In The Book of Margery Kempe, our heroine kind of lives in two worlds. She pretty easily slips from her world into Christ's, often by means of a "trigger"—the appearance of a handsome man, for example, or a turn of phrase during Mass that makes her think about Jesus and his suffering. Once there, she interacts almost physically with figures from scripture, participating actively in Christ's life from conception to resurrection.
These are intense experiences, and they often make life very difficult for Kempe. She finds herself isolated from companions, barred from hearing famous preachers who can't stand her screaming and crying when she's on a mystical trip. Still, these forays into Christ's life are crucial to Kempe's spiritual growth and are very precious to her. In her eyes, they're marks of favor from God and rare opportunities to experience things that would normally be forbidden to her.
Questions About Versions of Reality
- In what ways do Kempe's direct experiences of Christ's life shape her spirituality?
- In what ways are Kempe's direct experiences of Christ's life considered a mark of favor? In what ways are they troublesome?
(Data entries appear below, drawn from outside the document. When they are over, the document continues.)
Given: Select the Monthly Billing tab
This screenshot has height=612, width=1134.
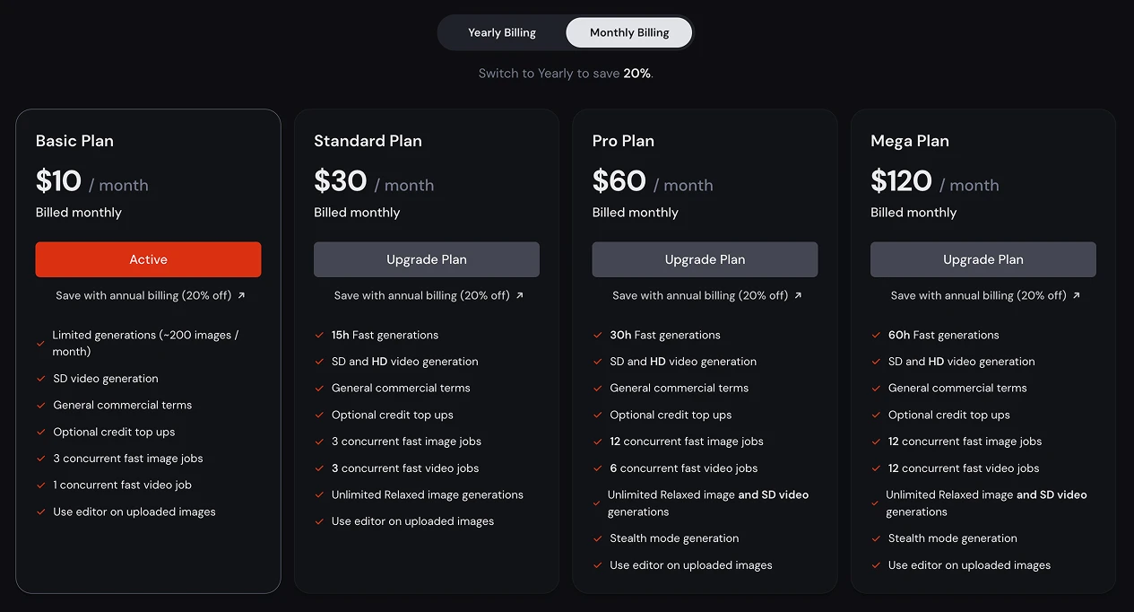Looking at the screenshot, I should pyautogui.click(x=628, y=31).
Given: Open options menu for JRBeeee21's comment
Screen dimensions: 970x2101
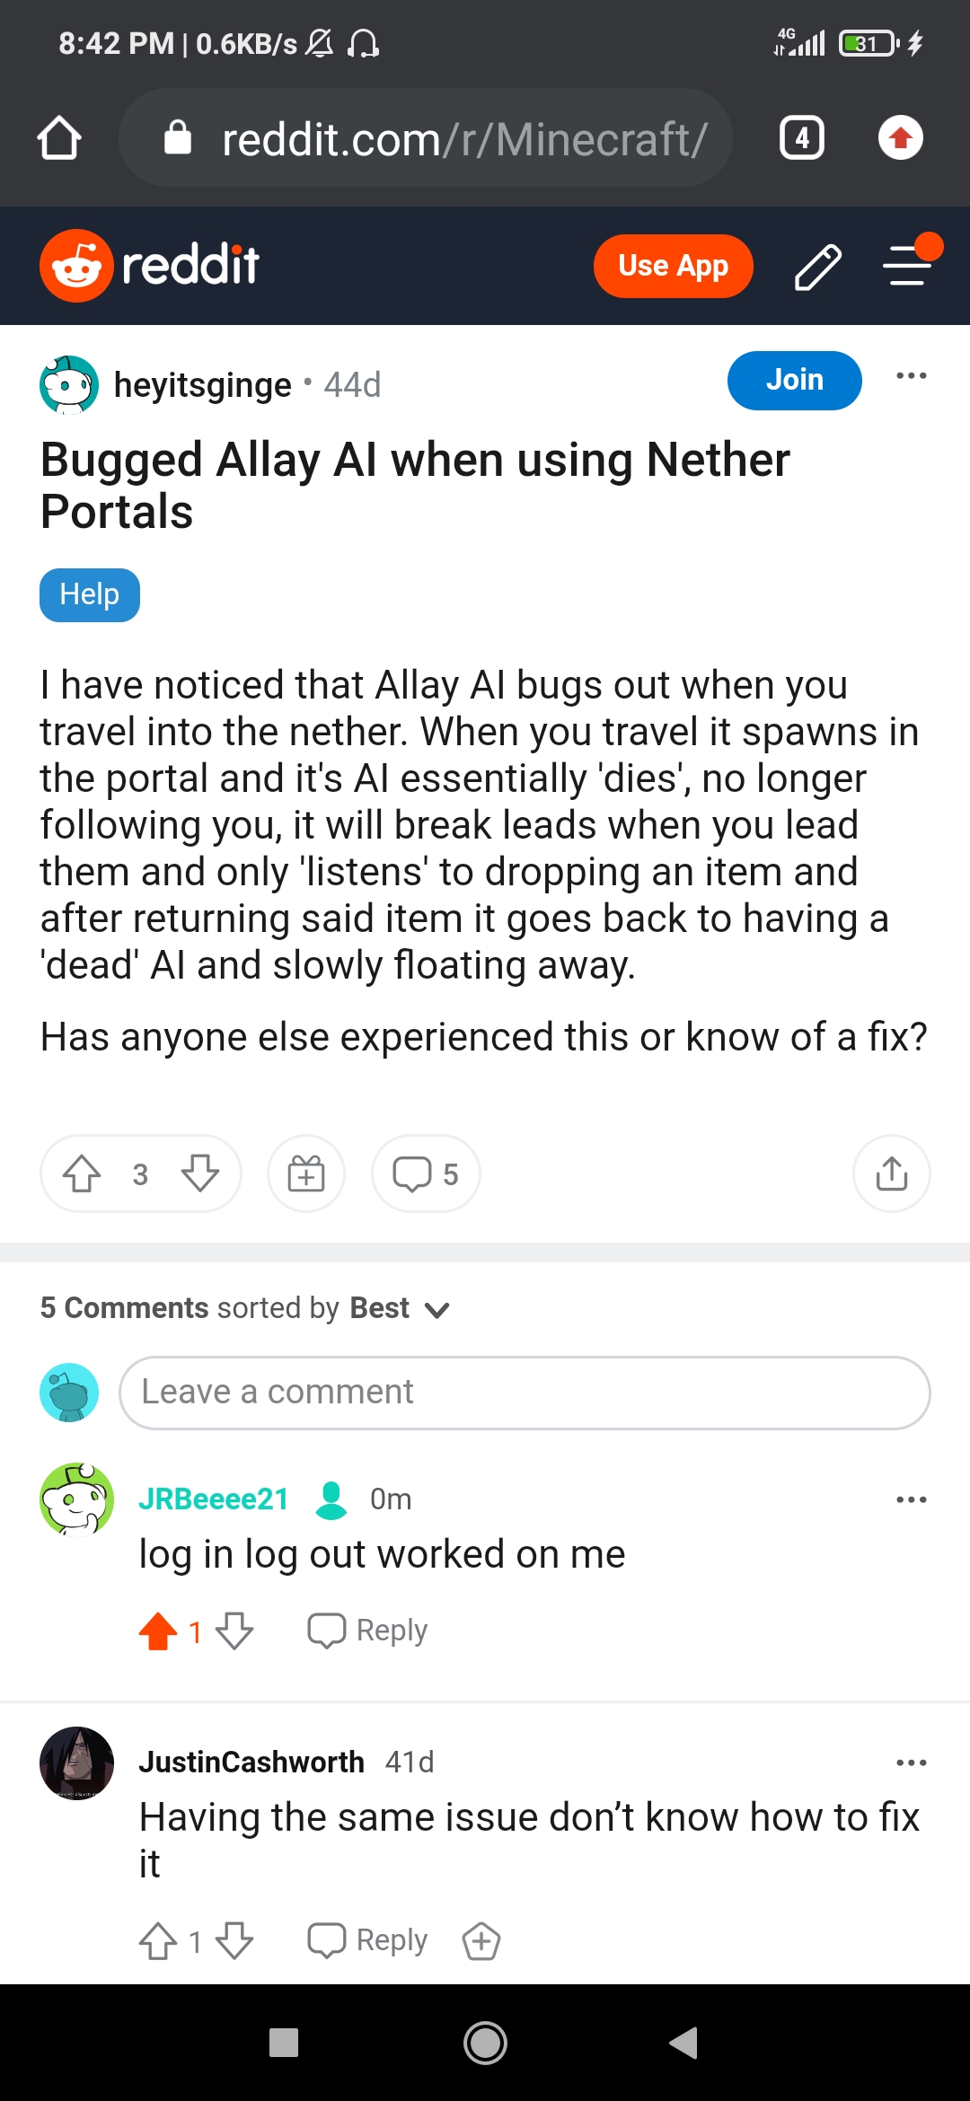Looking at the screenshot, I should tap(911, 1499).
- How does Kempe's practice of affective piety influence her interactions with the world around her?
- Why does Kempe feel the need to enter imaginatively into Christ's life when she already has direct communications with him?
Chew on This
Kempe enters into the life of Christ imaginatively as a form of devotion and love, to bear witness to his suffering and to show compassion by suffering with him.
Kempe's direct participation in Christ's Passion and death helps her to develop compassion for those who suffer and offer forgiveness to those who have wronged her.